W meczu rozegranym awansem Azoty Puławy zmierzą się we wtorkowy wieczór z uczestnikiem Ligi Mistrzów i wicemistrzem Polski Orlen Wisłą Płock. Spotkanie obejrzymy również na szklanym ekranie. Początek transmisji w Canal + Sport o godzinie 18.15, pierwszy gwizdek – kwadrans później
Już w piątej kolejce dojdzie do pierwszej poważnej konfrontacji siły brązowych medalistów poprzedniego sezonu. Azoty i Orlen są w tej samej pomarańczowej grupie. Według wprowadzonych od obecnego sezonu nowych zasad punktowania stawką wtorkowego meczu na szczycie, którego równie dobrze możemy nazwać hitem, będą cztery „oczka”, które zainkasuje zwycięzca. Przegrany nie powiększy swojego konta. Jeśli jednak spotkanie w regulaminowych 60 minutach zakończy się remisem, będą potrzebne rzuty karne. Wygrany po wykonywaniu tzw. siódemek zgarnie trzy punkty, przegrany – jeden. I mimo że jest to praktycznie dopiero początek rozgrywek, to już po tym spotkaniu może się okazać, że jedna z drużyn odskoczy nawet na cztery punkty, które później trudno będzie odrobić. Obecnie obie zgromadziły po 14 „oczek”, a na pierwszym miejscu w grupie są puławianie.

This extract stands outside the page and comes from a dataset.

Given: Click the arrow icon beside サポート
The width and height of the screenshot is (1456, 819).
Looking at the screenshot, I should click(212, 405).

Już co najmniej od trzech lat Azoty mają ambitny cel rozdzielenia na podium drużyn mistrza z Kielc i wicemistrza z Płocka. Na razie sztuka ta nie udaje się graczom trenera Daniela Waszkiewicza. Dotychczas puławianie musieli zadowolić się tylko brązowym medalem. W obecnych rozgrywkach ma się to zmienić. – Mamy ambitny plan: chcemy powalczyć z Płockiem o drugie miejsce na podium – przypomina Marcin Kurowski, dyrektor sportowy puławskiego klubu.

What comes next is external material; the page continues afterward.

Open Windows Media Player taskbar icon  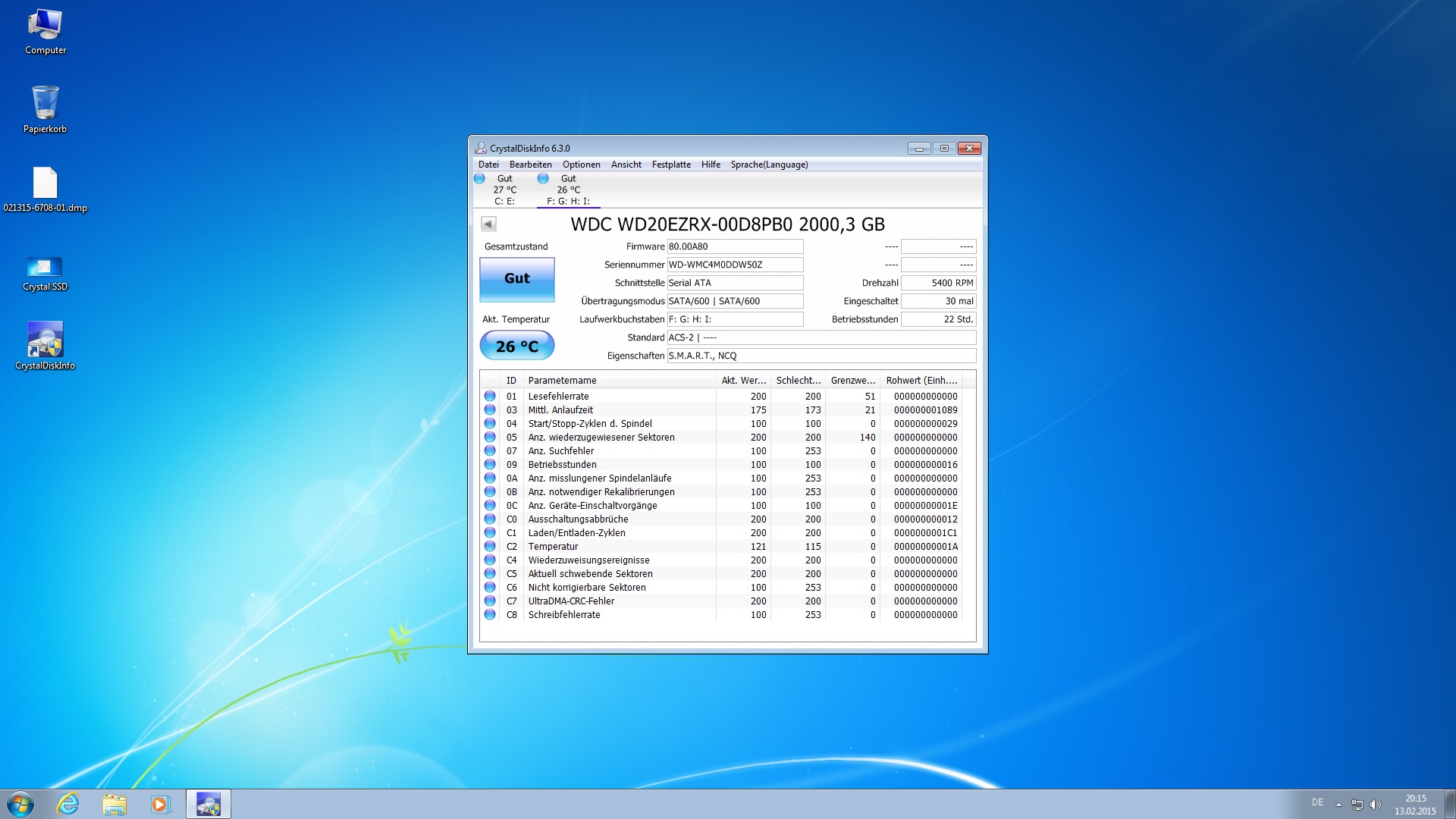(x=160, y=804)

Pierwszym krokiem do realizacji tego celu będzie pokonanie „Nafciarzy”. Jednak nie będzie to łatwe zadanie. W ubiegłym sezonie wicemistrzowie gubili punkty tylko w starciu z samym mistrzem Vive Kielce. W poprzednim sezonie Płocku, w sezonie zasadniczym, puławianie dosyć długo prowadzili, by w końcówce oddać inicjatywę i po raz kolejny zejść pokonanym. Zdecydowanie łatwiej zespół z Płocka miał w rewanżu, jak też dwóch spotkaniach półfinałowych o mistrzostwo Polski.

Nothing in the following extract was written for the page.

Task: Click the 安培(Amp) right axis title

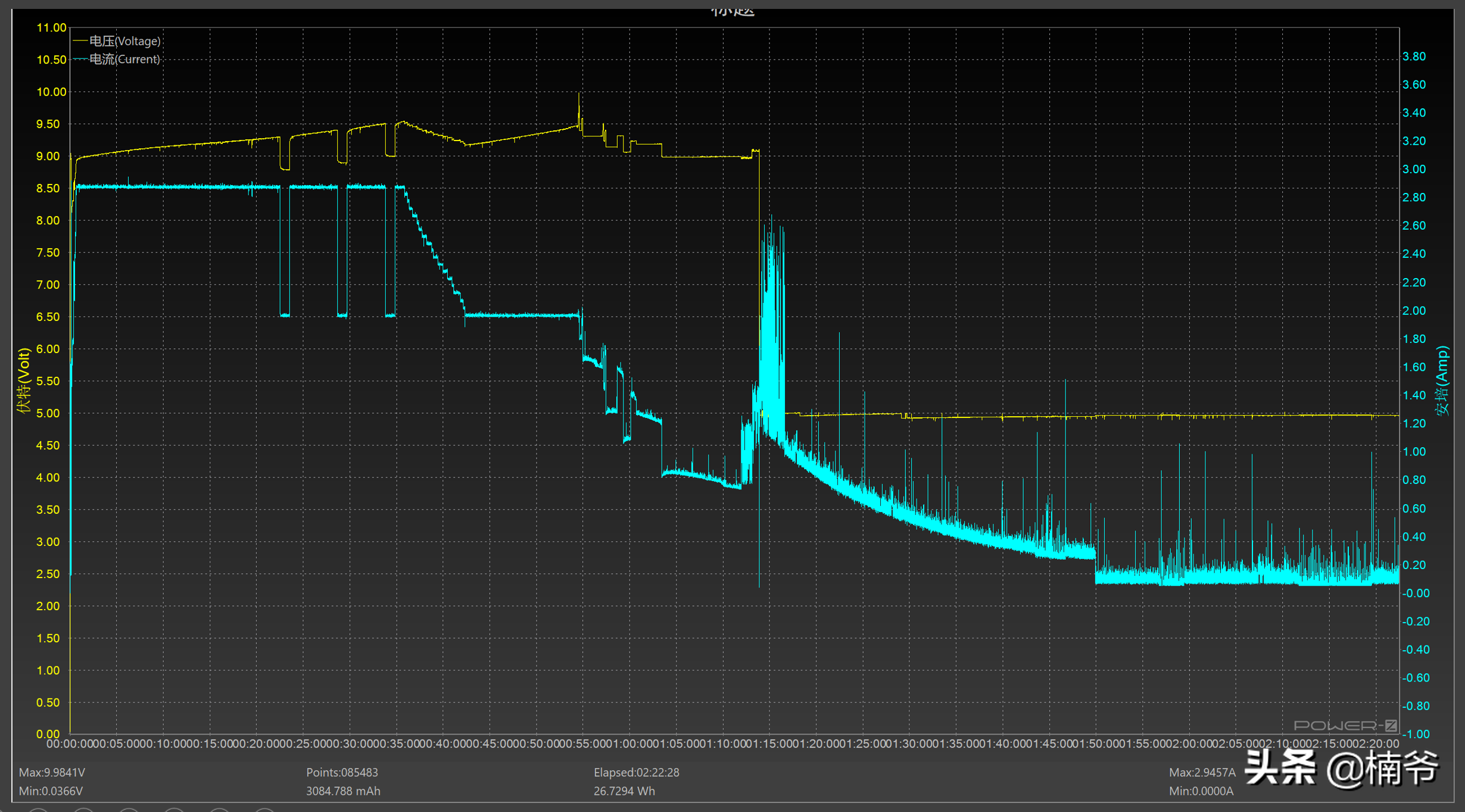Action: 1442,381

W dalszym ciągu faworytem są goście, w szeregach których występują byli gracze Azotów: rozgrywający Marko Tarabochia i od tego sezonu lewoskrzydłowy Przemysław Krajewski. Popularny „Krajek” wystąpił w czterech rozegranych dotychczas spotkaniach, zdobywając w sumie 13 bramek. To czwarty wynik wśród strzelców Orlenu. Lepsi są tylko: Valentin Ghionea (19 bramek/w czterech meczach), Michał Daszek (17/4) i Lovro Mihić (14/4). – Już od soboty, po zakończeniu spotkania z Wybrzeżem Gdańsk, żyjemy meczem z Płockiem. Jest pełna mobilizacja. Na pewno musimy zagrać w pełni skoncentrowani. Każdy, nawet najdrobniejszy błąd, przeciwnik bardzo szybko wykorzysta – twierdzi Krzysztof Łyżwa, autor zwycięskiego gola w końcowych sekundach meczu w Gdańsku z Wybrzeżem (26:25).